Yeah we use services heavily, but there’s plenty of teams dumping data to S3
or using a data lake.

There’s also the “we need to do this but management doesn’t see value so let’s
dump it on the intern or SDE 1, who we won’t really mentor or guide and then
blame, forcing them to switch teams as soon as they can.”

If you work at another company and think we have our stuff figured out at
Amazon, we really don’t. We have brilliant people, many of who are straight up
assholes who will throw you under the bus. We have people who are kind and
will help you gain all kinds of engineering skills. We also have people who
are scum of the Earth shit people who work at Amazon because I don’t think any
other sane company or workplace would tolerate them. We have extremes on the
garbage people end of the spectrum, unfortunately.

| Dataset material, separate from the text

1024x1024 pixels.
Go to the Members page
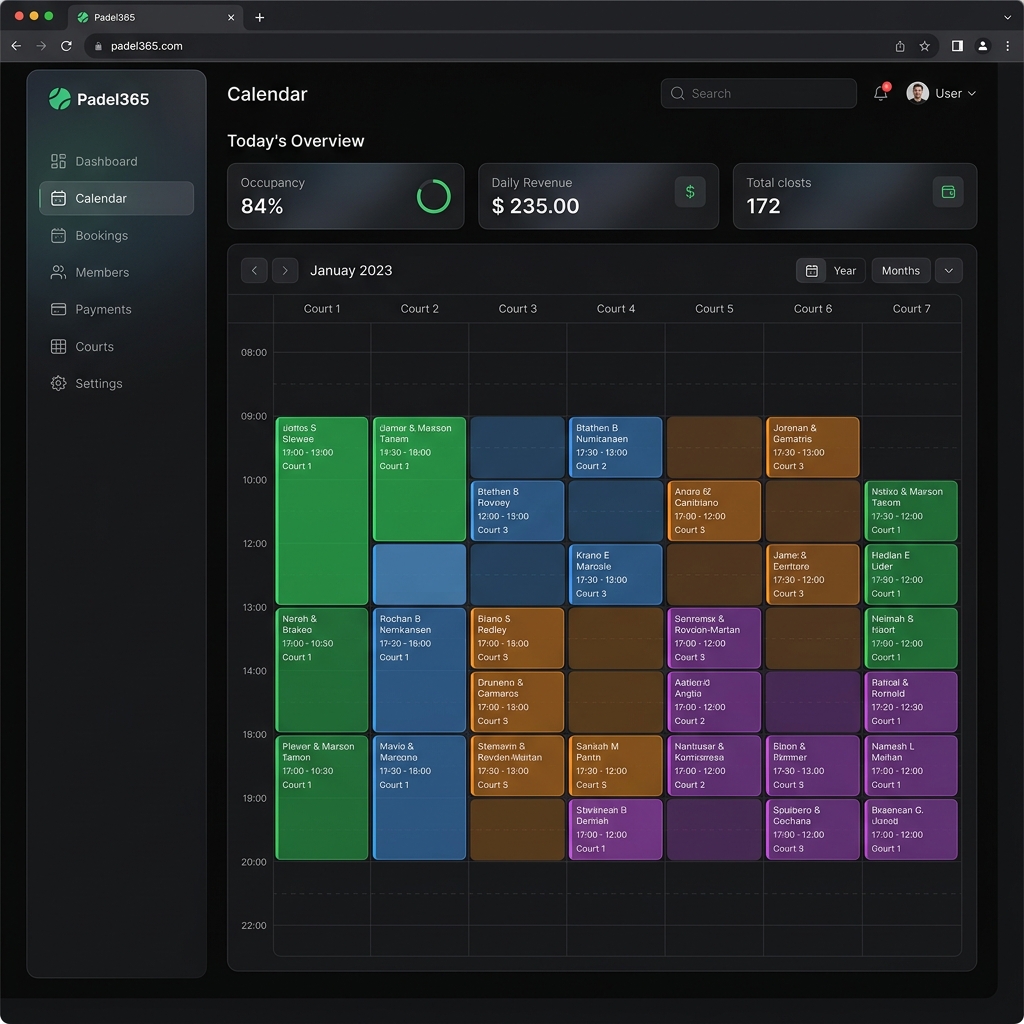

Sorry long rant - point being - it’s good to learn how we do things. The
internal email on services is pretty unique. I learned about it when I was an
SDE 1 back in the day. But - don’t take it as gospel. It doesn’t mean you need
to build services.

I can think of any number of examples where we follow anti patterns because no
one gives a shit about the pattern, whether it’s a service, a bucket, a queue,
or a file attached to the system used for scrum tasks, or shit passed over
email... we care about value at the end of the day. If you don’t provide
sufficient value at Amazons bar, they have no problem tossing you out the
window.

------
xyzzyz
> While the third point makes all the difference in the world, what Amazon
> really did get right that Google didn’t was an internal communication system
> designed to make all the rest possible.

> Having teams acting like individual APIs and interacting with one another
> through interfaces over the network was the catalyst of a series of
> consequent actions that eventually made possible the realization of AWS in a
> way that couldn’t have been possible otherwise.

Google has worked this way since time immemorial. That’s what protocol buffers
are for: to create services and pass data between them using well defined
interfaces.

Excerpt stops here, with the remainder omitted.